L’embauche de Jacques Martin aura beaucoup plus d’impact. En fait, il s’agit du premier entraîneur d’expérience embauché par le Canadien depuis celle de Jacques Demers. Je ne connaissais pas tellement Jacques Martin sauf pour me rappeler que les Sénateurs d’Ottawa prônaient un style de jeu très défensif sous sa gouverne. Mais il semble que son style ne sera pas aussi simpliste.

 

D’une part, il veut voir les défenseurs se joindre à l’attaque pour créer des surnombres.

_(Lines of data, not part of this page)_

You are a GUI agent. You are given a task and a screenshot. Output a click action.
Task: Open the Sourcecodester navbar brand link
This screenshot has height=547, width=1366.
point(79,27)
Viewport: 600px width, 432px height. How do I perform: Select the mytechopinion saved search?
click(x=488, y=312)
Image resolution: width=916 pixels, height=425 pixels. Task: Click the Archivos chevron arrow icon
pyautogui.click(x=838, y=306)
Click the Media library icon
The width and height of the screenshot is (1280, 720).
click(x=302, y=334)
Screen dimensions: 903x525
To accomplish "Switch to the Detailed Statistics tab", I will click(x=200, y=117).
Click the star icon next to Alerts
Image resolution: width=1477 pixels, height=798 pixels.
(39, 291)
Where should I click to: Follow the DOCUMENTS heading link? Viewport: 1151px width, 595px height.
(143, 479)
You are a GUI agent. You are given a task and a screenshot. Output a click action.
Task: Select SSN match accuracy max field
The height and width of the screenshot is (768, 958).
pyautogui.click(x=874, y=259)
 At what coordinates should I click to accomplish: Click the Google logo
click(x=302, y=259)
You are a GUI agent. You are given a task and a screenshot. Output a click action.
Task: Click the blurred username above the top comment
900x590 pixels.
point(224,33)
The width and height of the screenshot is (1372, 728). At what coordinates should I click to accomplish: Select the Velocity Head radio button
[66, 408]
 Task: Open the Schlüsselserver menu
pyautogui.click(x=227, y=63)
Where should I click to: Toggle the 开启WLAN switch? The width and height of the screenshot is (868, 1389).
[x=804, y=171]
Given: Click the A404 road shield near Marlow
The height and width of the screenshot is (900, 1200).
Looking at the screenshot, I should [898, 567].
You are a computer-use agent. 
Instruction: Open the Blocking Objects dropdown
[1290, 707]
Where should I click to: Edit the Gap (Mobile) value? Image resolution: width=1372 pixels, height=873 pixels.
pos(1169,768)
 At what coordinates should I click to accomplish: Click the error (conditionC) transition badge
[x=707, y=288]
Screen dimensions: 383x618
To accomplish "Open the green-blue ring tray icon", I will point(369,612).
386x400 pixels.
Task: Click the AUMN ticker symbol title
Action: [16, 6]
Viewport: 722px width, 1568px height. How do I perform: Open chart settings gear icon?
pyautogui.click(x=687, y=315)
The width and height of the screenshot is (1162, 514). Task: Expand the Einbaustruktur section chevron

Appliquée intelligemment, cette stratégie peut fournir du jeu très excitant. Avec Markov et Spacek à l’arrière, on peut aisément croire que ceux-ci recevront le feu vert pour appuyer l’attaque. Il faudra probablement leur adjoindre des défenseurs plus conservateurs.

 

Selon Martin, son «système défensif est basé sur le contrôle de la rondelle ». La formule est simple: essaie de ne pas perdre le contrôle de la rondelle en la transportant ou en multipliant les courtes passes et si l’adversaire reprend le contrôle, reviens en repli défensif pour appuyer les défenseurs et accroître les chances de reprendre possession de la rondelle.

La semaine prochaine, avec une idée plus précise de la formation finale et des trios, je vais y aller de quelques prédictions.